Entries provided →

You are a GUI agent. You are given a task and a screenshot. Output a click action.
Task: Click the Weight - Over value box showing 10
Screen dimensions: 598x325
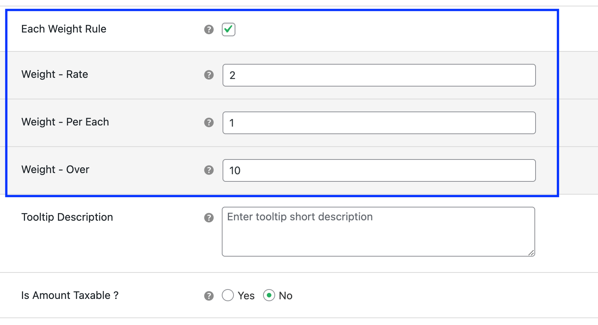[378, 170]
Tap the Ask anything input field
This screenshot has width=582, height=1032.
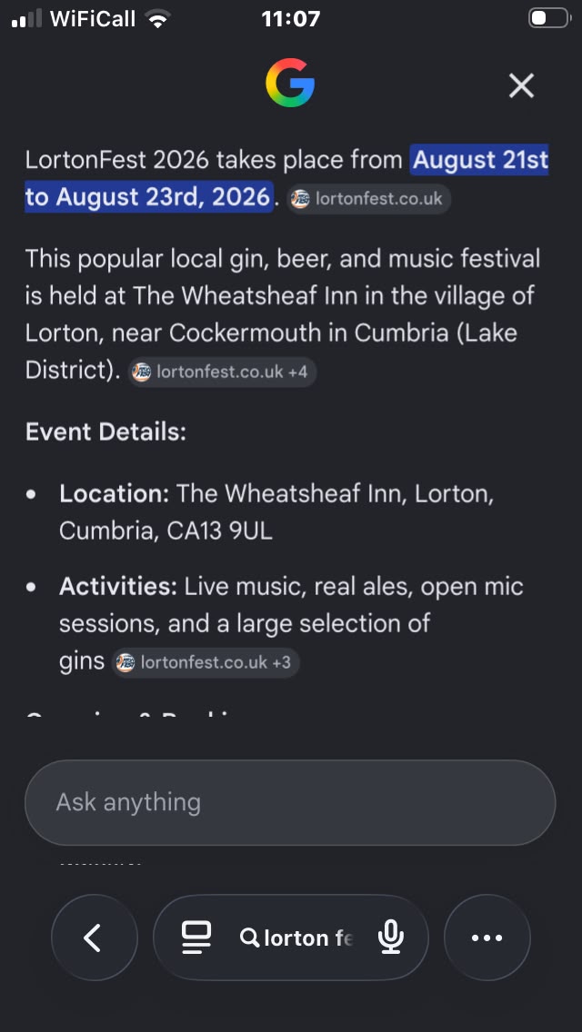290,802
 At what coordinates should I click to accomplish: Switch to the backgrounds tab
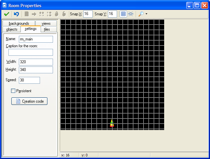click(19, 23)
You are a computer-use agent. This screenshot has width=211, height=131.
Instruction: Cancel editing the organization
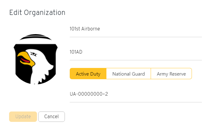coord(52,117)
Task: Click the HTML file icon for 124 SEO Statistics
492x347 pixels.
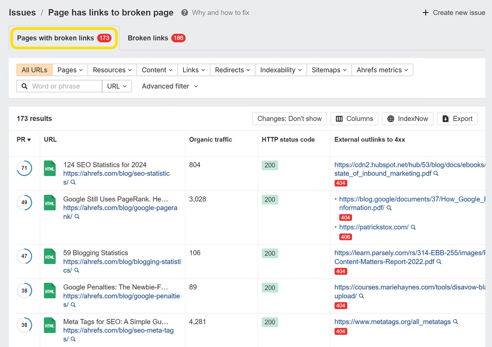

--

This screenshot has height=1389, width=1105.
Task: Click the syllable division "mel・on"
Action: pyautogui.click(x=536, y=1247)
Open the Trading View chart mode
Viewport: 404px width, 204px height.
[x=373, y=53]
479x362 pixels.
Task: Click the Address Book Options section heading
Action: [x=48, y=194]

Task details → Count the lines of the records that contain the word "agent". Give only the count.

Output for this task → 2